1. Nov 30, 2009

### kjartan

If we call <a> the "span" of a, then I need some clarification on the concept of span.

def. if G is a group and a∈G, then <a> denotes the set of all integral powers of a. Thus,
<a> = {a^n : n∈ℤ}

thm. Let S be any subset of a group G, and let <S> denote the intersection of all of the subgroups of G that contain S. Then <S> is the unique smallest subgroup of G that contains S, in the sense that:
(a) <S> contains S
(b) <S> is a subgroup
(c) if H is any subgroup of G that contains S, then H contains <S>

Given these as a basis for interpreting <x>, how am I to read something like <[12], [20]>, for example, in ℤ_40? (where [k] is the congruence class to which k belongs, mod n).
I don't think I understand how to interpret the fact that more than one element is in the "span." How would I list out the elements in the set equal to this span?

Another example<p_H, p_V> with respect to the group of symmetries of a square (where p_H denotes a horizontal flip, and p_V a flip about the vertical axis).

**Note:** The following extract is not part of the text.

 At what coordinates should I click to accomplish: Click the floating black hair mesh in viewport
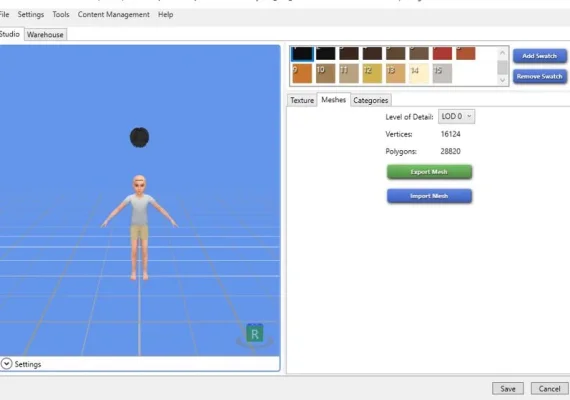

If I read this in light of the thm. about <S>, then I don't really know how to interpret what set of elements the span is equal to.

2. Nov 30, 2009

### kjartan

Well, I think I see how the first example should be read.

<[12],[20]> = <[4]> in ℤ_40, since

<[12],[20]> ⊆ <[4]> since [12] = [4]⊙[3] and [20] = [4]⊙[5]

<[12],[20]> ⊇ <[4]> since [4] = [12]⊙[2] ⊖ [20]⊙[1]

Hopefully my thinking is correct here. Then, given <[x],...,[y]>, we find the gcd of the elements in the span to get our spanning set.

On the other hand, I'm still not too sure about how to look at the subgroup <p_H, p_V> with respect to the group of symmetries of a square.